Mechanisms of cytokine induced bone resorption: role of nitric oxide, cyclic guanosine monophosphate, and prostaglandins.

We have examined the role of prostaglandins, nitric oxide (NO), and the NO induced effector molecule cyclic-guanosine monophosphate (cGMP) as mediators of cytokine effects on bone resorption in murine calvarial organ cultures. The combination of interleukin-1 beta (IL-1) and tumor necrosis factor alpha (TNF) stimulated NO production, PGE2 production, and bone resorption. The increase in bone resorption was inhibited by the NO synthase inhibitor L-NG-monomethyl arginine (LMMA) and by the cyclo-oxygenase inhibitor indomethacin, indicating that both factors act as mediators of bone resorption induced by IL-1 and TNF. In contrast, interferon gamma (IFN) inhibited bone resorption induced by IL-1, markedly stimulated NO production, but had no effect on IL-1 induced PGE2 production. The suppressive effect of IFN on bone resorption was reversed by LMMA, but enhanced by indomethacin confirming that the inhibitory effect of IFN on cytokine induced resorption is entirely attributable to high levels of NO production. While cytokine induced NO production was accompanied by increased production of cyclic guanosine monophosphate (cGMP), the cGMP agonist 8-bromo-cGMP had no significant effect on bone resorption, suggesting the effects of NO in bone resorption are mediated by other pathways.
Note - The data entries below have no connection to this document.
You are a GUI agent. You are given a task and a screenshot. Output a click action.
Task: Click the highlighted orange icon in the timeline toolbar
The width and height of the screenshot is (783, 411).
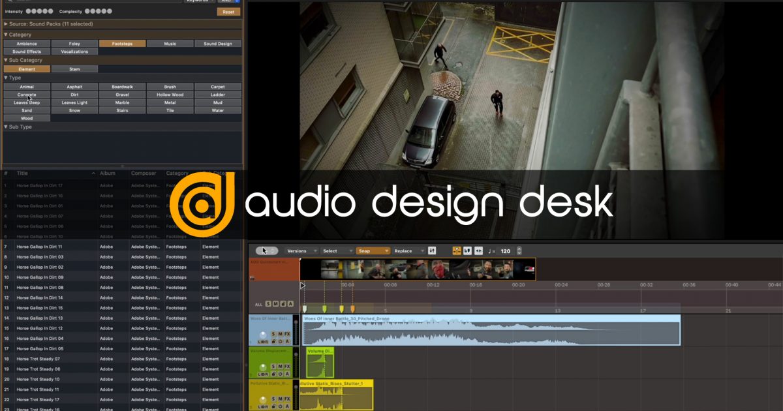[457, 251]
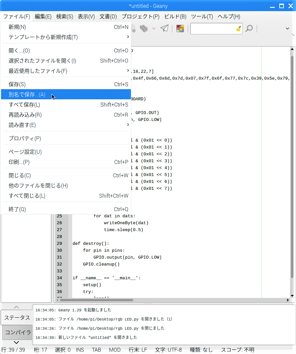This screenshot has width=296, height=354.
Task: Open the ビルド(B) menu
Action: (175, 16)
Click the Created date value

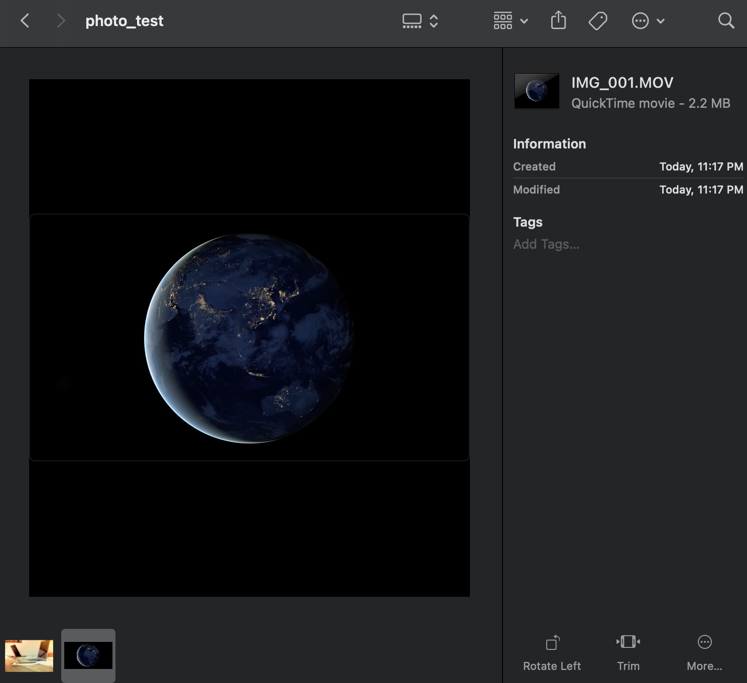point(700,166)
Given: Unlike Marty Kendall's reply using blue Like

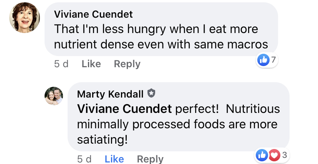Looking at the screenshot, I should 114,159.
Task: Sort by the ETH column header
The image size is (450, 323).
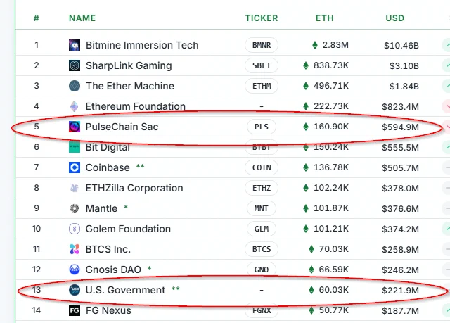Action: point(325,18)
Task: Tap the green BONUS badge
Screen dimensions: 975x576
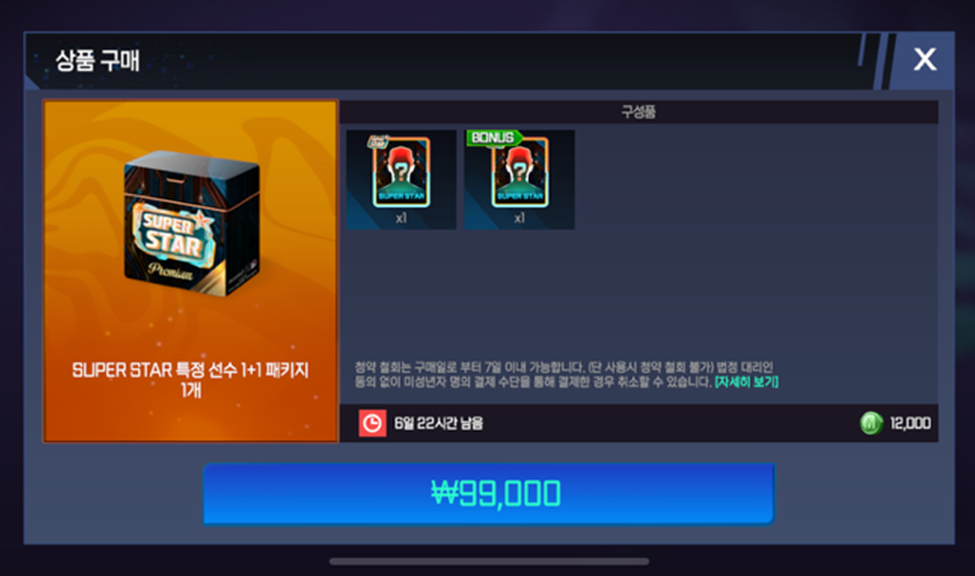Action: [x=494, y=137]
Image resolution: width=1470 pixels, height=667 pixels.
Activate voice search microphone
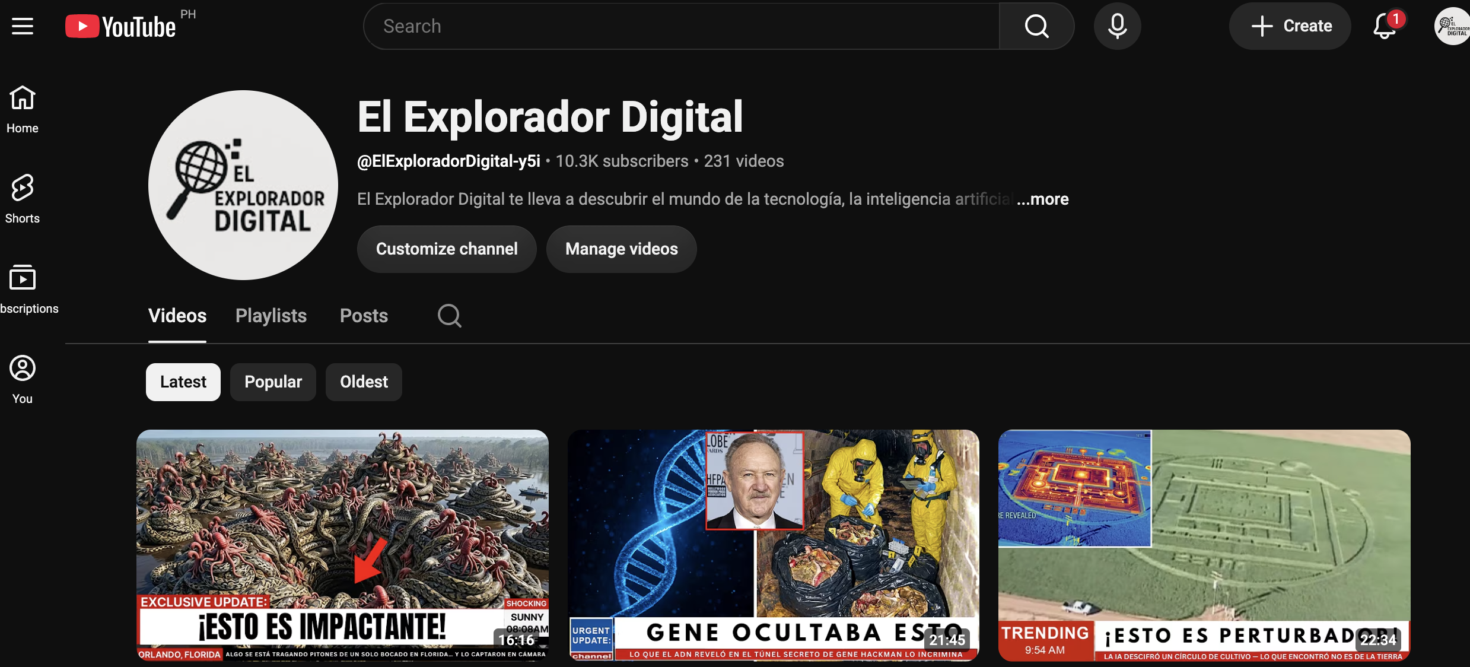pyautogui.click(x=1117, y=26)
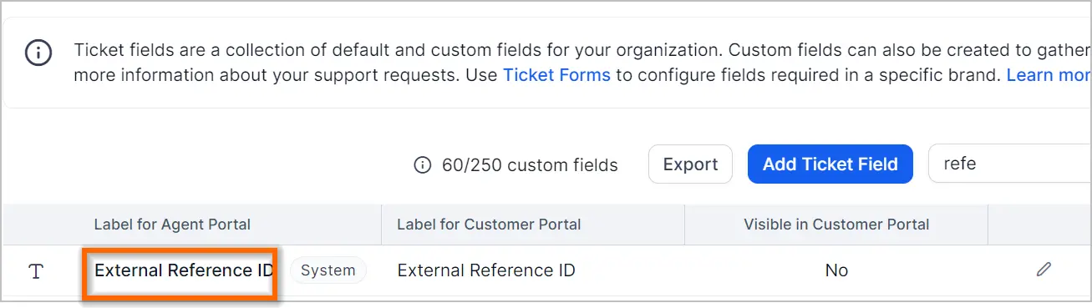
Task: Open the External Reference ID agent label
Action: click(x=184, y=270)
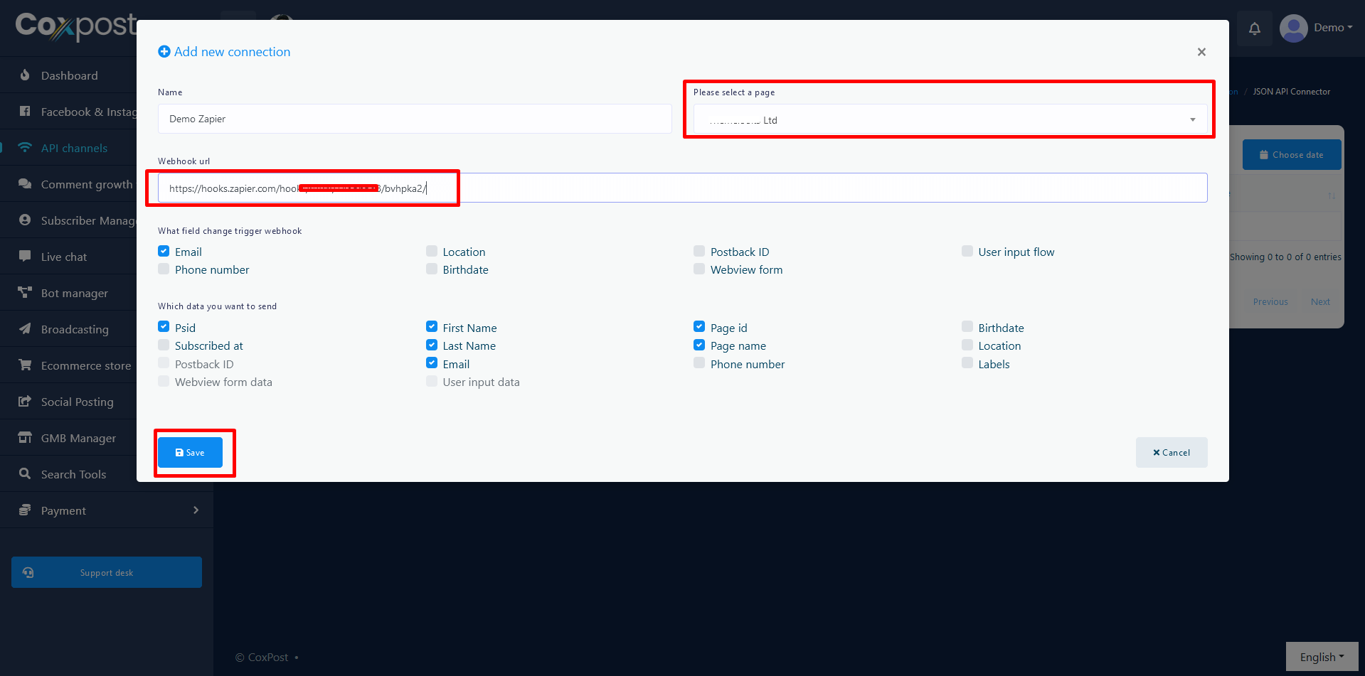The height and width of the screenshot is (676, 1365).
Task: Open the English language dropdown
Action: (x=1321, y=657)
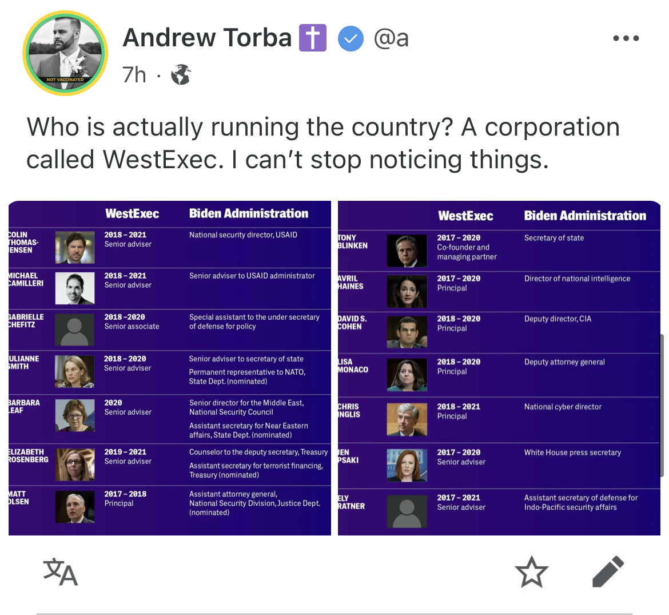This screenshot has height=615, width=669.
Task: Click the page scrollbar on the right
Action: (x=663, y=406)
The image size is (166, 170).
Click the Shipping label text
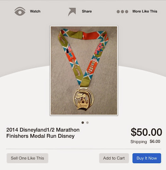coord(139,142)
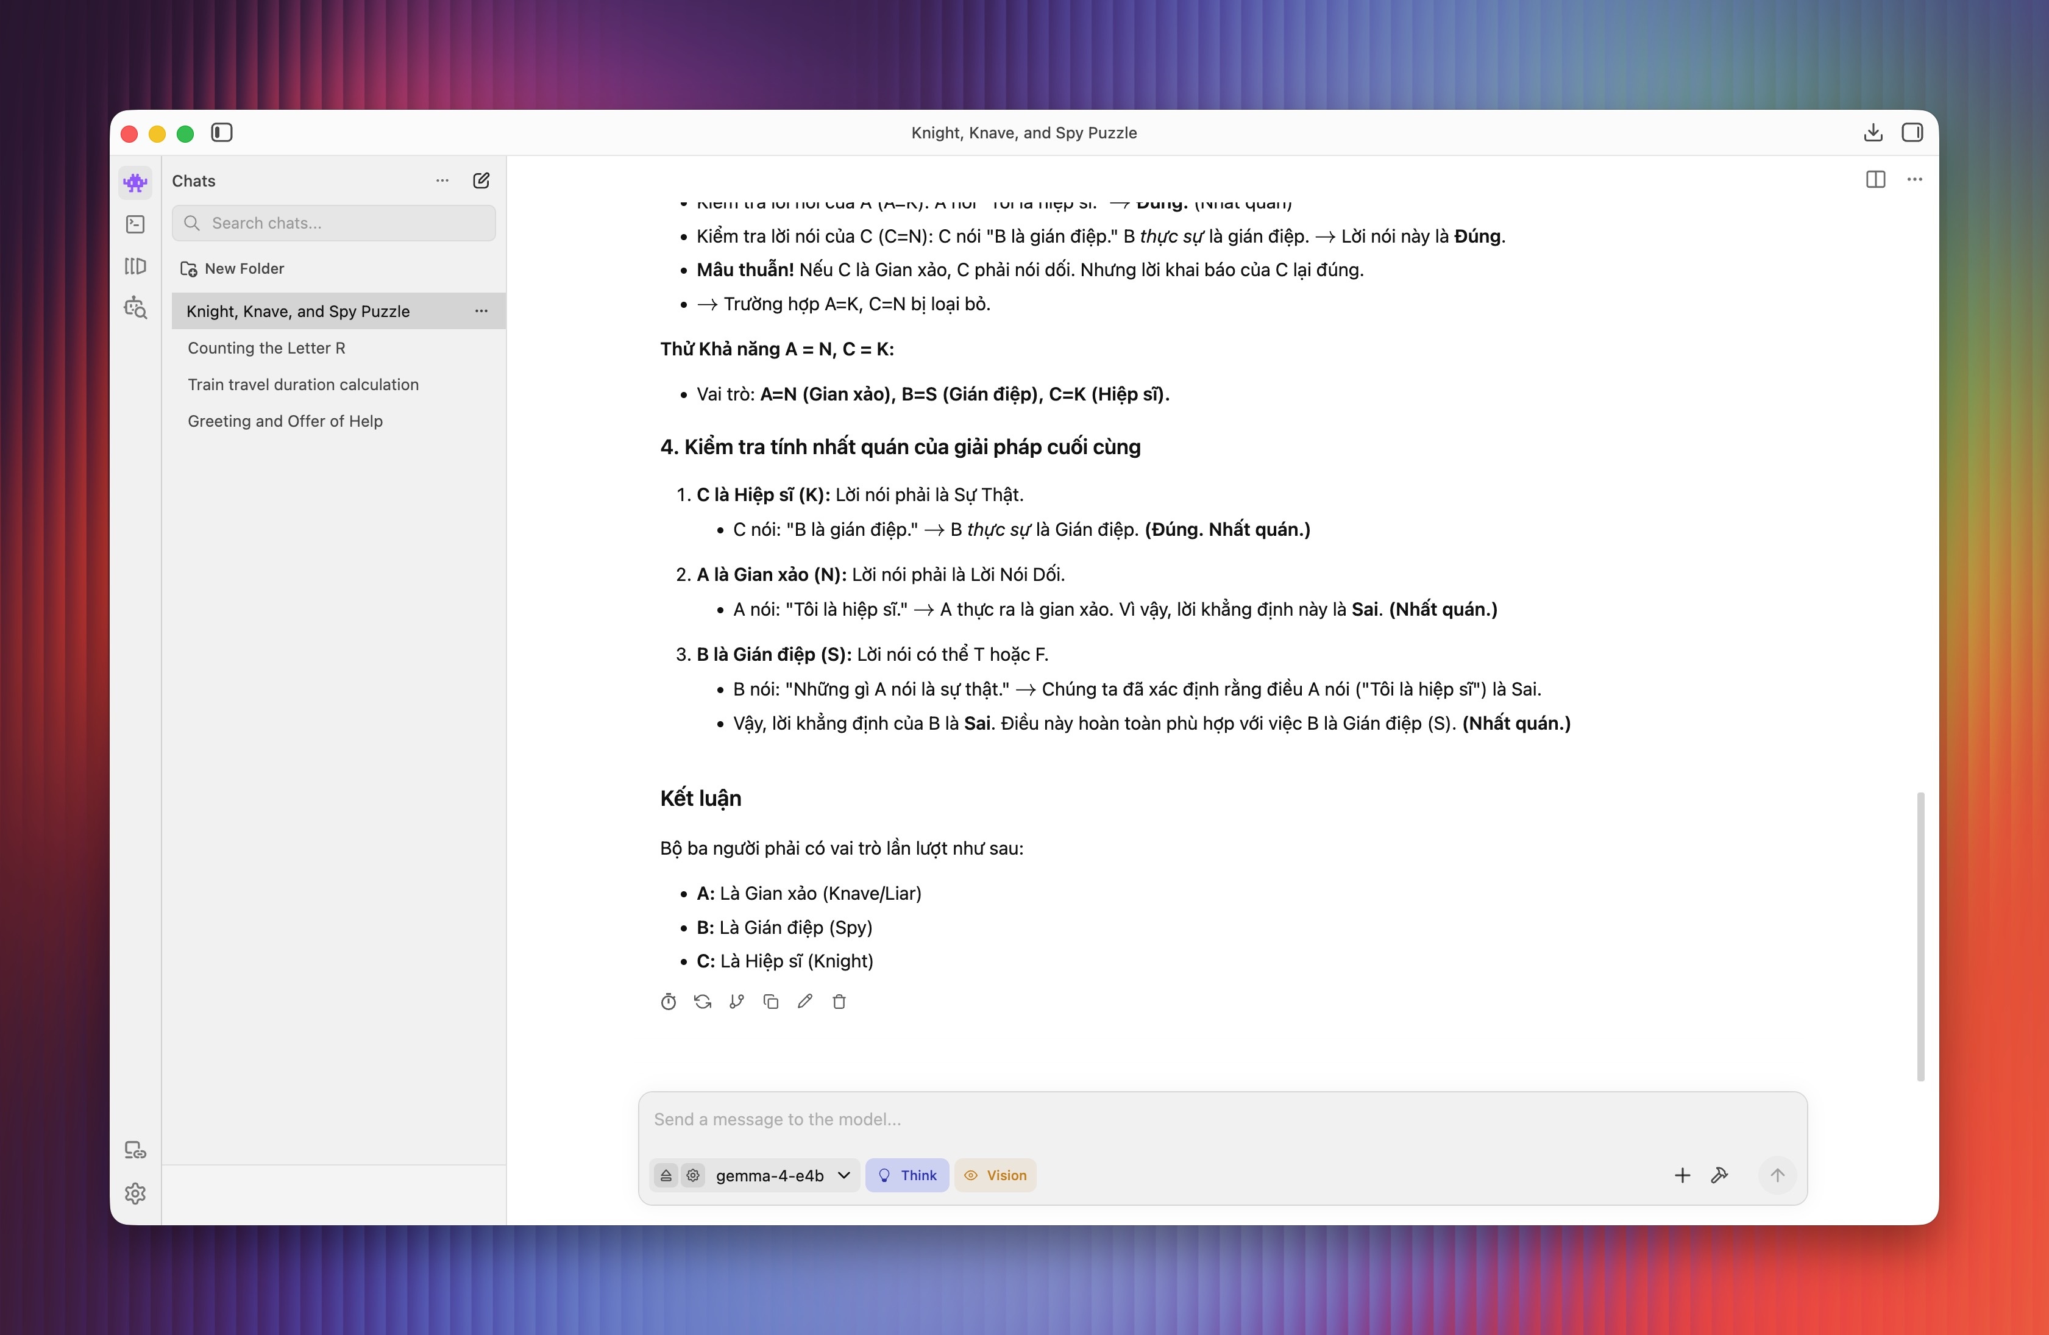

We conclude that the effect of cytokines on bone resorption are determined by a balance between levels of NO and PGE2; high NO concentrations inhibit bone resorption and antagonize the effects of PGE2, whereas lower concentrations act together with prostaglandins to enhance bone resorption. These observations may be of relevance to the pathogenesis of bone loss in inflammatory diseases such as rheumatoid arthritis (RA) where, IL-1 and TNF production are increased but IFN production is diminished, resulting in modest increases in NO and large increase in PGE production that are pro-resorptive.